By David Olmstead
Composite volcanoes are also called strato-volcanoes. It is a member of the volcanic landforms family. As the name suggests, they are composed of lava flows and pyroclastic materials of intermediate composition which includes volcanic ash, cinders, blocks and fragments of rock. It should not be confused with shield volcanoes or cinder cones because they not only differ in composition but also the shapes. Unlike the other two, composite volcanoes are deep sided near their summits.They can have an inclination of up to 30 degrees but their slopes decreases towards the base where they may be no more than 5 degrees.
Composite volcanoes assume different shapes. The most common ones include the following information;
1. Concave as witnessed in the Agna volcano.
2. A pyramidal e.g. the Stromboli volcano
3. Convex- concave as in the Vesavius
4. Some will form as multiple summits e.g. the Shasta.

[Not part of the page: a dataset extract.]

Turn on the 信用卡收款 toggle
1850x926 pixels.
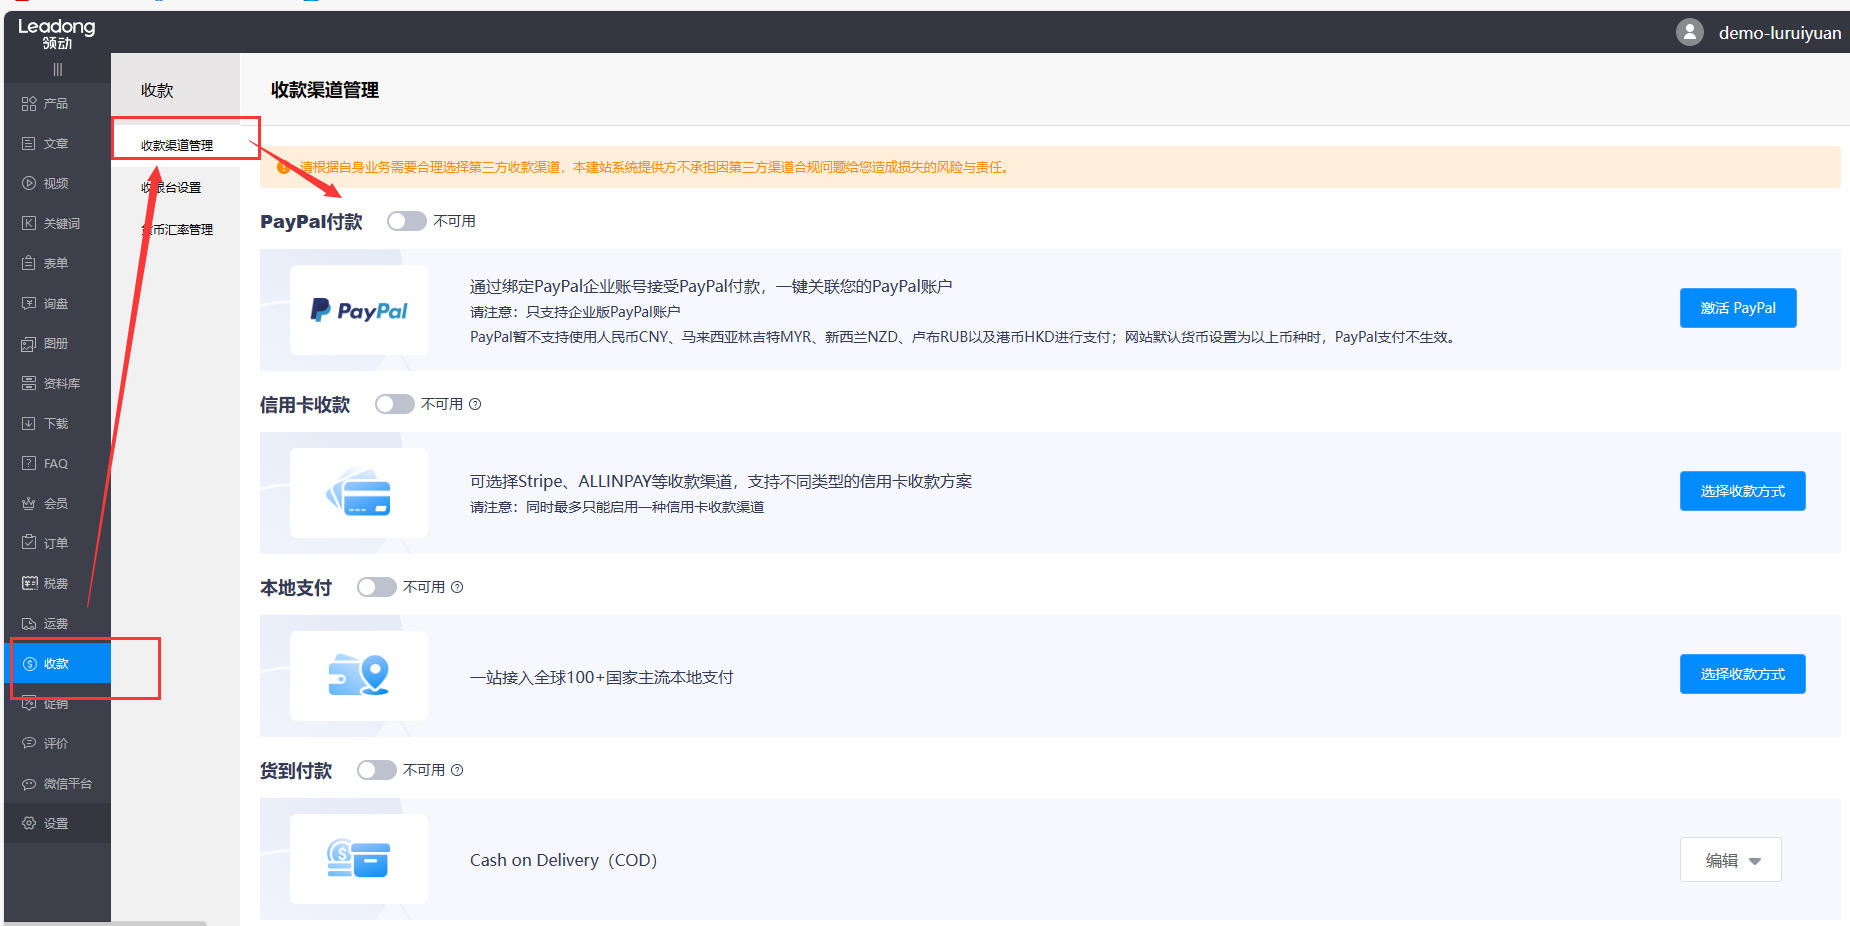coord(394,404)
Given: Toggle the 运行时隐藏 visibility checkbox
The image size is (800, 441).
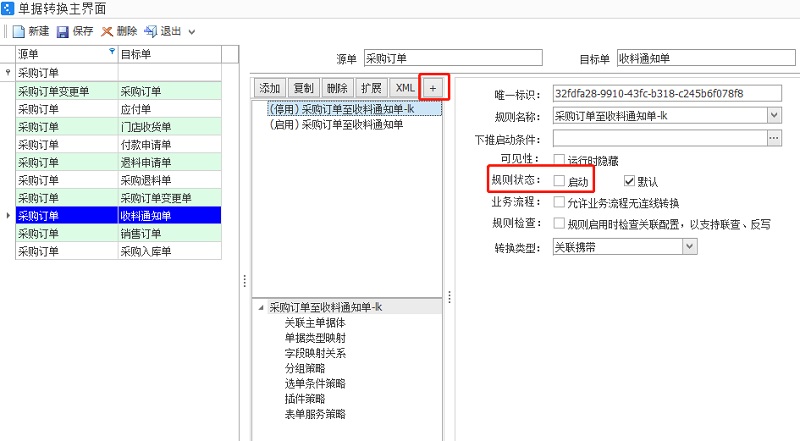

5. Helmet shaped- Mount Rainier.
6. Perfect Cone shape of Mayon Volcano of the Philippines
Formation of composite volcanoes
They result from alternating layers of the composite materials like lava volcanic ash. A significant characteristic of the composite volcano is the process through which the magma from inside the earth’s surface transits to the top of the land. The volcano is built up by repeated accumulation of materials that erupts through the conduit and also increases in the sizes of lava and other materials. Normally volcanoes have have craters on their top which contains a central vent or a group of vents.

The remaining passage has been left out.